(Screen grounding examples)

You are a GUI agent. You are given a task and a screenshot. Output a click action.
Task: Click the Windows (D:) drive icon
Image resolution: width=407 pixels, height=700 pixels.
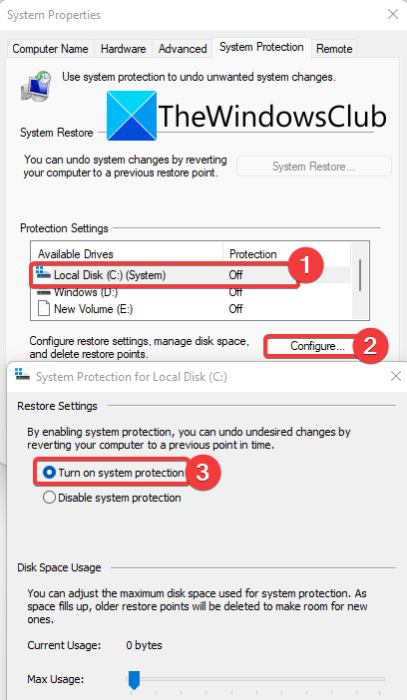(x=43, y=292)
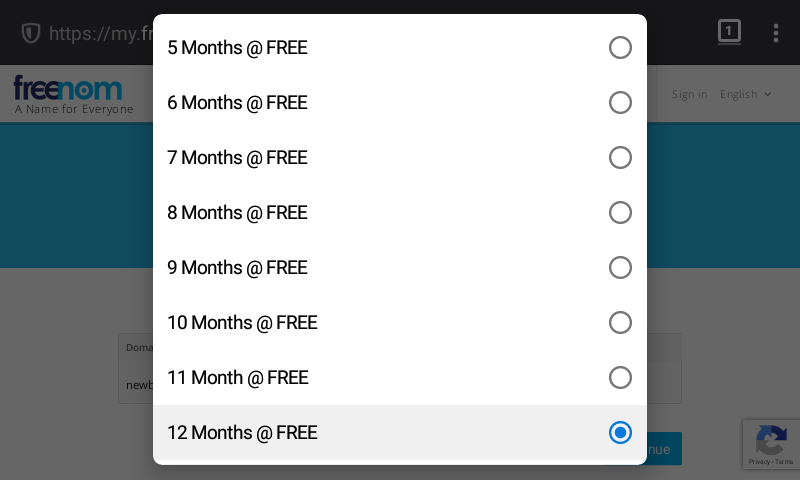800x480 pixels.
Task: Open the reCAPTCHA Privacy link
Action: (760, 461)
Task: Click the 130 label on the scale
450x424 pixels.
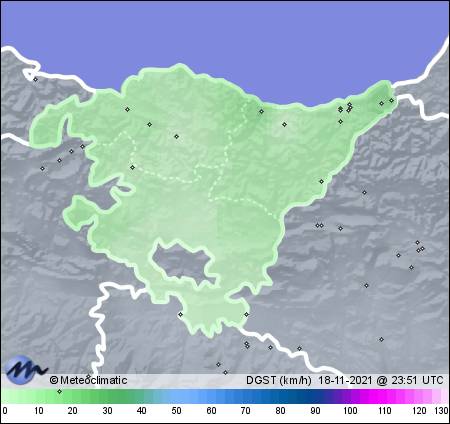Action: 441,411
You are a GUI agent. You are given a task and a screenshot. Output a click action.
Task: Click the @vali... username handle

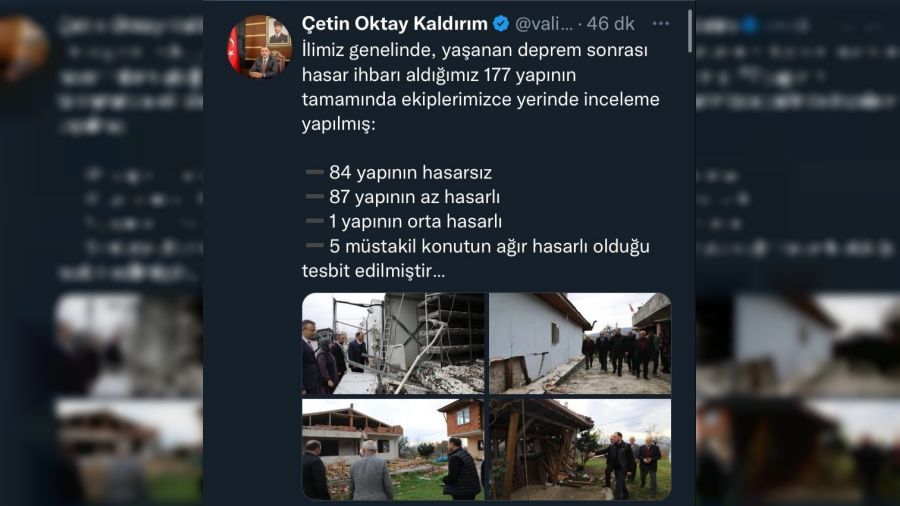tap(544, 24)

Stated goal -
Reproduce all of the items above, substituting "interface agent" for every occurrence of "GUI agent" and leaving everything else unchanged. Omit the pictures from your answer.

Full answer -
You are a interface agent. You are given a task and a screenshot. Output a click action.
Task: Click the Windows (D:) drive icon
Image resolution: width=407 pixels, height=700 pixels.
(x=43, y=292)
800x480 pixels.
Task: Open the reCAPTCHA Privacy link
Action: (760, 461)
Task: Click the 130 label on the scale
450x424 pixels.
Action: 441,411
You are a interface agent. You are given a task and a screenshot. Output a click action.
Task: Click the @vali... username handle

tap(544, 24)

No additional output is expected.